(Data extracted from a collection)
***
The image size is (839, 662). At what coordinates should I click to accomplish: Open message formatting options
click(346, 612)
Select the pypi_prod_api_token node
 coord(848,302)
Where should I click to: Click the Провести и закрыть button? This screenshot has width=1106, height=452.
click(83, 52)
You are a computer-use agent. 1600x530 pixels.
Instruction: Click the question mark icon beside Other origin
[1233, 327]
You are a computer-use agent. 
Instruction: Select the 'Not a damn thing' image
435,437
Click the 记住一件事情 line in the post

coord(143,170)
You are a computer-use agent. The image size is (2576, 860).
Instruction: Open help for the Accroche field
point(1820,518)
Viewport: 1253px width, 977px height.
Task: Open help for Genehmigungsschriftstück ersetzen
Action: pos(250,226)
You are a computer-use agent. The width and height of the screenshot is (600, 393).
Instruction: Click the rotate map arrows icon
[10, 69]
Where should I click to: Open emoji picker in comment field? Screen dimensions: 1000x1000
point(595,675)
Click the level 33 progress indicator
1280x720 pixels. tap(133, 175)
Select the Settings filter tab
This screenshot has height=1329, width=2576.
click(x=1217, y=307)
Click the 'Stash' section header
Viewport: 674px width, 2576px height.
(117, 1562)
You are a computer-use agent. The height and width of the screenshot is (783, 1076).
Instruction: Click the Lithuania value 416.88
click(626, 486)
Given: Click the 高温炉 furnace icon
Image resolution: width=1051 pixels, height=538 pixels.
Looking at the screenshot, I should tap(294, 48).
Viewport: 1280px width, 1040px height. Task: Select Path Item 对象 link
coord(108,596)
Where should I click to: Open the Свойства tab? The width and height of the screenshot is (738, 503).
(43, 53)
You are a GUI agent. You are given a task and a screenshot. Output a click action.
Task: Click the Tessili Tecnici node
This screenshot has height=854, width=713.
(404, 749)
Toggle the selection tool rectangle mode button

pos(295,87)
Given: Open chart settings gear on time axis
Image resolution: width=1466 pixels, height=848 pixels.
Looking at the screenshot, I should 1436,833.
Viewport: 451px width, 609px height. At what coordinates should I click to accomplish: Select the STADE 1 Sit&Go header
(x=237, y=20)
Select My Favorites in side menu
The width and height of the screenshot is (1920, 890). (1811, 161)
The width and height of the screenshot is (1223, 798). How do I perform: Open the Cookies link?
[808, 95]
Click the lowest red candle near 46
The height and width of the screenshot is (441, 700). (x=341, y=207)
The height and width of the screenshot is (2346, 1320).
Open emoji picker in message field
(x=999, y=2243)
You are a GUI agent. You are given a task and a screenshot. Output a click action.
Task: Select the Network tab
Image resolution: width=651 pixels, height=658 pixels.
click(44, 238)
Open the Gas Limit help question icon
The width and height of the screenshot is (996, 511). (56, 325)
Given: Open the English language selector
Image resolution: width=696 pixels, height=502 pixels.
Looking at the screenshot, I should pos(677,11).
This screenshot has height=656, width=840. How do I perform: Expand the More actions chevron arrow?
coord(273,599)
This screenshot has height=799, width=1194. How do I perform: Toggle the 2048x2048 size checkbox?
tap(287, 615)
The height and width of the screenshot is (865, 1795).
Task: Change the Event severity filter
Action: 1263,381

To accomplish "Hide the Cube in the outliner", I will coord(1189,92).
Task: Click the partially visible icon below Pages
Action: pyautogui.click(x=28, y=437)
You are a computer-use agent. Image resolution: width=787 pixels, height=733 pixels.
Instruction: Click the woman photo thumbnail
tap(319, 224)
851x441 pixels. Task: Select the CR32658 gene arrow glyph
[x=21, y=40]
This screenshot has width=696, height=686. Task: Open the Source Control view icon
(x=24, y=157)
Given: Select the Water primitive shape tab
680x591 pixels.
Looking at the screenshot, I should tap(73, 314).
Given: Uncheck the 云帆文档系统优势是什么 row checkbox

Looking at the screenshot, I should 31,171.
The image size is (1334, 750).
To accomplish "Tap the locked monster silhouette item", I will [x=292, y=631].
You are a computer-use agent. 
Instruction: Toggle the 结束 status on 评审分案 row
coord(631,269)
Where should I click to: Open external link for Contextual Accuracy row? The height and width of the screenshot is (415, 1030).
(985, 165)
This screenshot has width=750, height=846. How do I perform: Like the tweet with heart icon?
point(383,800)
***
> _DIRECTIONS_
Copy out each line of the records that holds the string "agent".

> _SOLUTION TO THIS EXERCISE_
You are a computer-use agent. 1600x530 pixels.
You are a computer-use agent. 
You are a computer-use agent. The image size is (2576, 860).
You are a computer-use agent. The width and height of the screenshot is (600, 393).
You are a computer-use agent. The height and width of the screenshot is (783, 1076).
You are a GUI agent. You are given a task and a screenshot. Output a click action.
You are a GUI agent. You are given a task and a screenshot. Output a click action.
You are a computer-use agent. Image resolution: width=787 pixels, height=733 pixels.
You are a computer-use agent. 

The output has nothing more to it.